(Questions to answer):
1. Rewrite the Mary Martha Reid biography from "Mary Martha Reid (September" up to and including "1839 to 1841.", putting "head nurse" in place of "matron".
2. Write the next part of the Mary Martha Reid biography, picking up after its final sentence.

(Given passage):

= Mary Martha Reid =

American nurse (1812–1894)

Mary Martha Reid (September 19, 1812 – June 24, 1894) is Florida's "most famous nurse and Confederate heroine." She is best known for serving as the matron of the Florida Hospital, founded in Richmond, Virginia in 1862 to treat convalescing Confederate soldiers from Florida. Her husband, Robert Raymond Reid, served as the territorial governor of Florida from 1839 to 1841.

Mary Reid was born in St. Mary's, Georgia, to James and Mary Thorpe Smith. She married Robert Reid, who was a federal judge, on November 29, 1836, after meeting him during a visit to St. Augustine, Florida earlier that year. They had two sons, William and Raymond. Her husband died in 1841, and their son William died the following year. Following her husband's death, Reid worked as a schoolteacher in Jacksonville and Fernandina.

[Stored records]
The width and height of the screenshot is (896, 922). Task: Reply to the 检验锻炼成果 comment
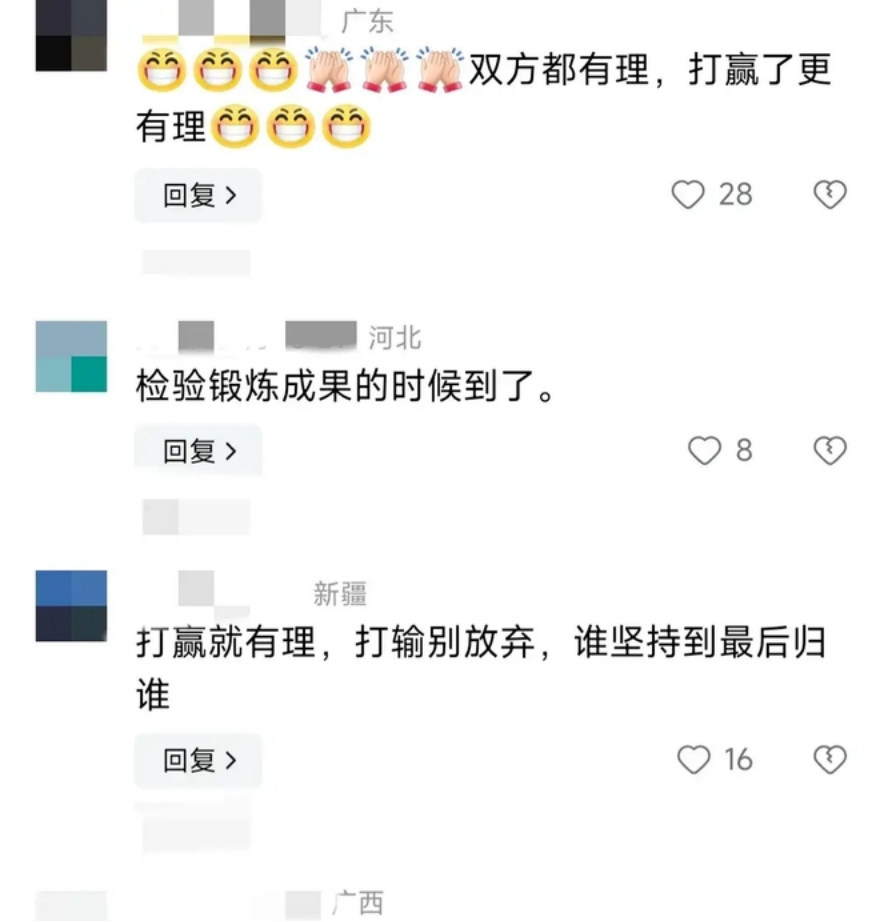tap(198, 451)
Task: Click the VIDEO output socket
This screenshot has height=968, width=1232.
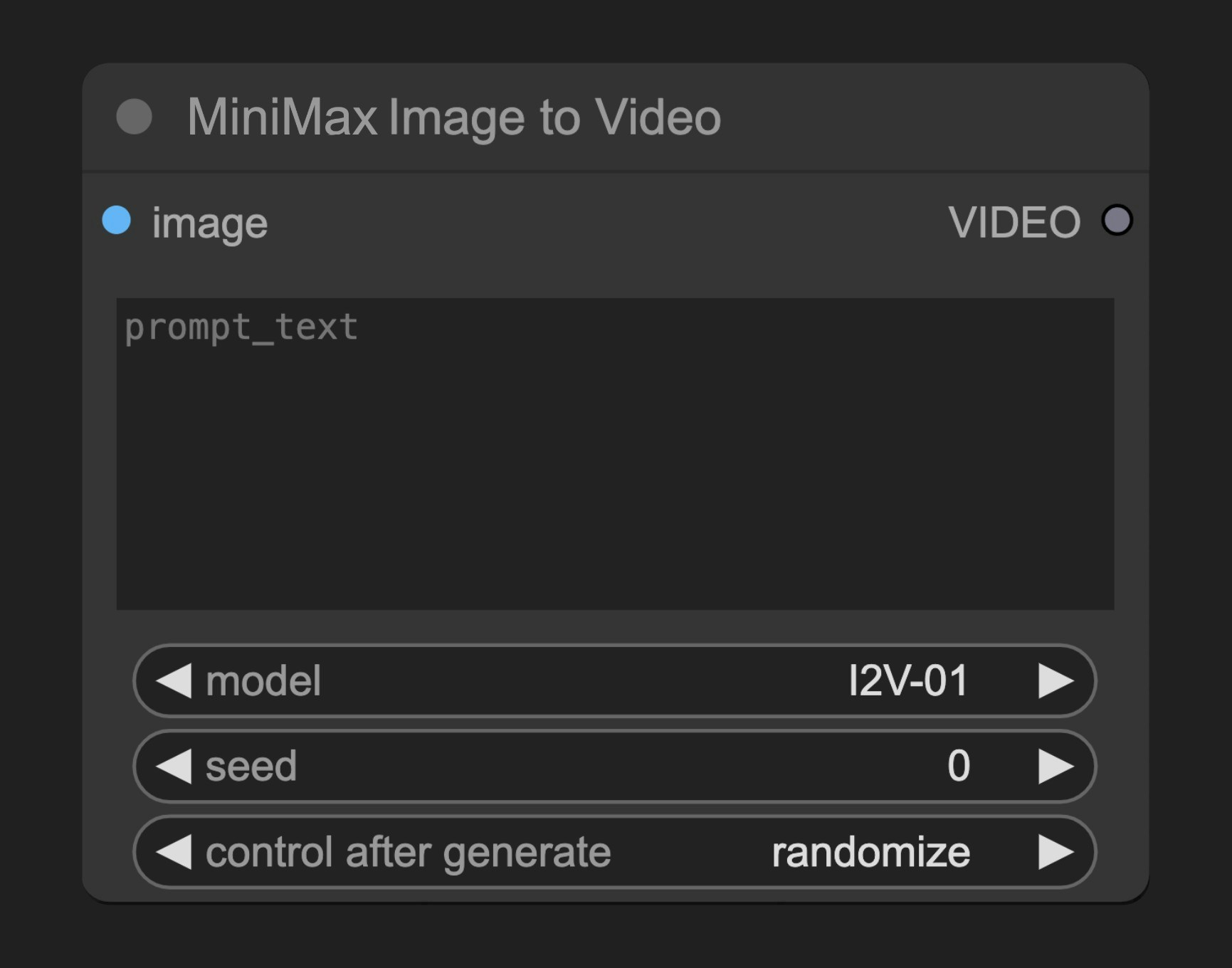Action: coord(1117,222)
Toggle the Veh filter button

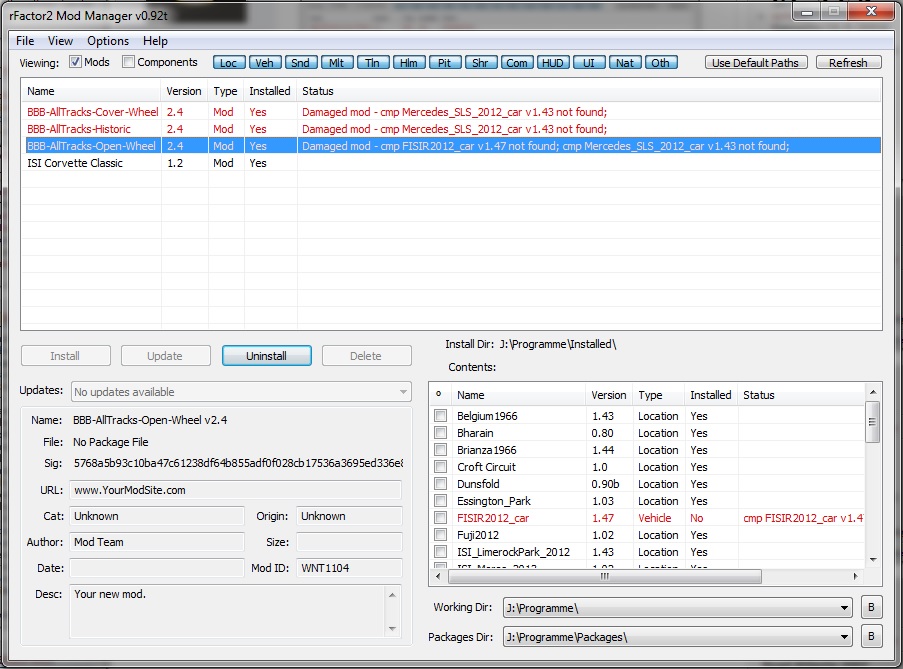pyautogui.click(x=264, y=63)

* * *

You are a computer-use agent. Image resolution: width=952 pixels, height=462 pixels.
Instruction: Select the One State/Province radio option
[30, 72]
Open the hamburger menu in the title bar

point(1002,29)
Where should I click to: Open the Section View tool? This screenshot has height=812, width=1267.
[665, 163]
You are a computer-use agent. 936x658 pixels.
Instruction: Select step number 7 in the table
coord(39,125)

(Per-task outputs):
1.
Mary Martha Reid (September 19, 1812 – June 24, 1894) is Florida's "most famous nurse and Confederate heroine." She is best known for serving as the head nurse of the Florida Hospital, founded in Richmond, Virginia in 1862 to treat convalescing Confederate soldiers from Florida. Her husband, Robert Raymond Reid, served as the territorial governor of Florida from 1839 to 1841.

2.
Her surviving son, Raymond, enlisted in the 2nd Florida Infantry, on May 23, 1861, and Mary Martha Reid's wish to be near him made her a nurse. Together with Dr. Thomas M. Palmer, Mary Martha Reid opened a 150-bed hospital in Richmond in September 1862 to treat Confederate soldiers from Florida. With Reid serving as its matron, the hospital treated over a thousand men in its first year of operation. Her requests for donations and supplies as well as letters of thanks to organizations that contributed aid to the hospital were printed in Florida newspapers, and her nursing work earned her the nickname, "Mother of the Florida Boys." Lt. Raymond Reid died of wounds received in the Battle of the Wilderness on May 7, 1864. He was buried by his mother in Richmond.

The first Florida chapter of United Daughters of the Confederacy was named in Mary Reid's honor.